Junior Dos Santos (14-1, 8-0 UFC) vs. Frank Mir (16-5, 14-5 UFC)

They say that styles make fights, and Saturday night’s heavyweight championship is going to be a clash between two men who are the best in the division at their chosen styles. Junior Dos Santos is so confident in his boxing skills that he says he could hang with the Klitschko brothers with three months’ training, and Frank Mir’s jiu-jitsu is so good that he broke Minotauro Nogueira’s arm after Nogueira had Mir teetering on unconsciousness. Both of these men have a wealth of Octagon experience, but neither man has ever fought into the championship rounds of a fight. That shouldn’t be an issue Saturday night, however, for this fight will probably end well before the final bell.

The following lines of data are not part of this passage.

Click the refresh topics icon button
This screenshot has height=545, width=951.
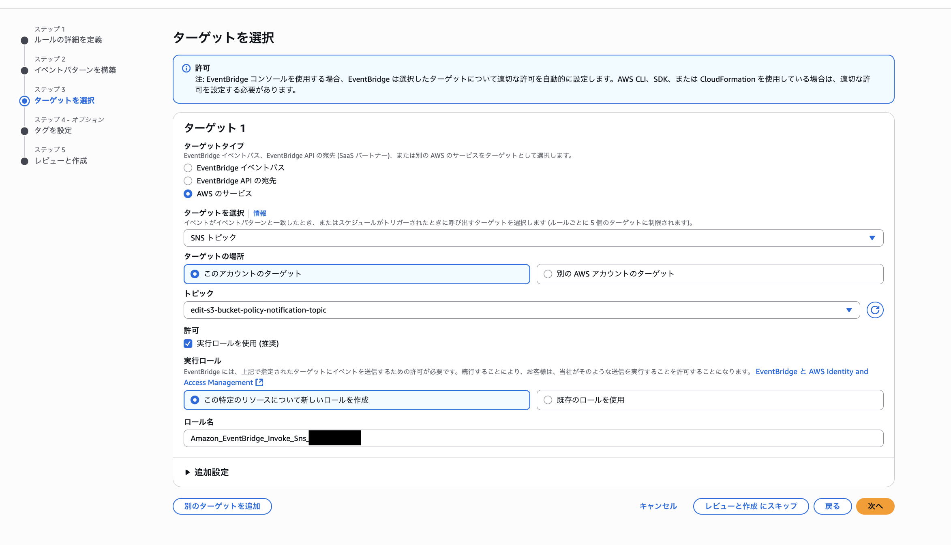coord(875,310)
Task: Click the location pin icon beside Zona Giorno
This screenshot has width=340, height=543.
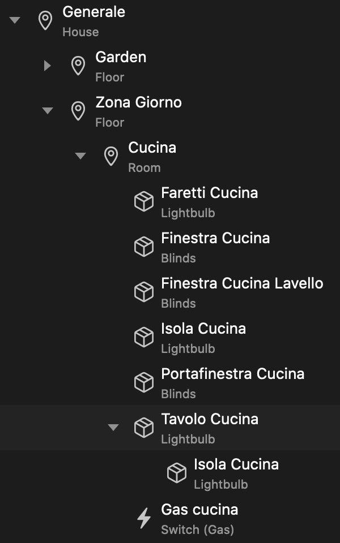Action: point(78,111)
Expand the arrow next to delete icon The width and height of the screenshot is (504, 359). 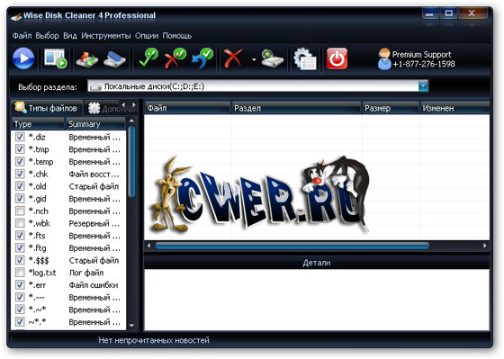[254, 59]
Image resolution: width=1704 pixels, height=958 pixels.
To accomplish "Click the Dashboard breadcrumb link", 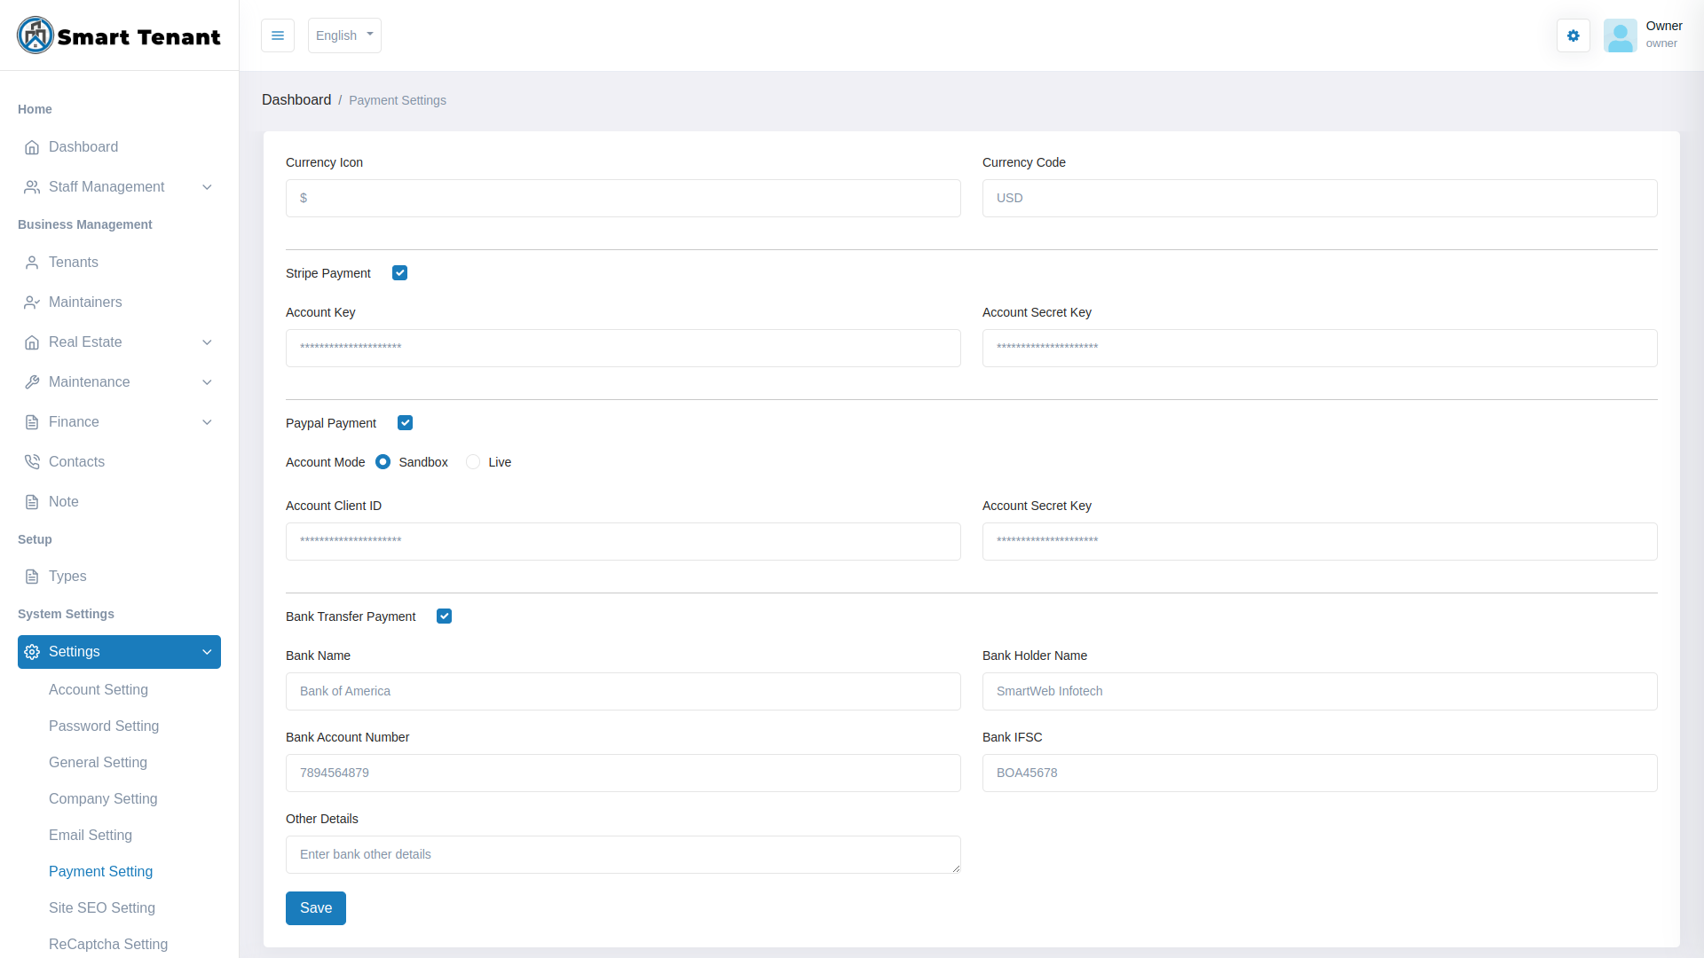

For Dos Santos, the game plan is simple: keep this fight on the feet. Dos Santos’ belief in his hands has to be at an all-time high, as he’s coming off his knockout of previously undefeated former champion Cain Velasquez in 64 seconds. If JDS can control the Octagon against Mir and use his superb counter-punching, I can see him finishing Mir early. Dos Santos has very quick hands for a heavyweight, and his uppercut is devastating. Just one counter hook or uppercut, and it could be lights out for Mir.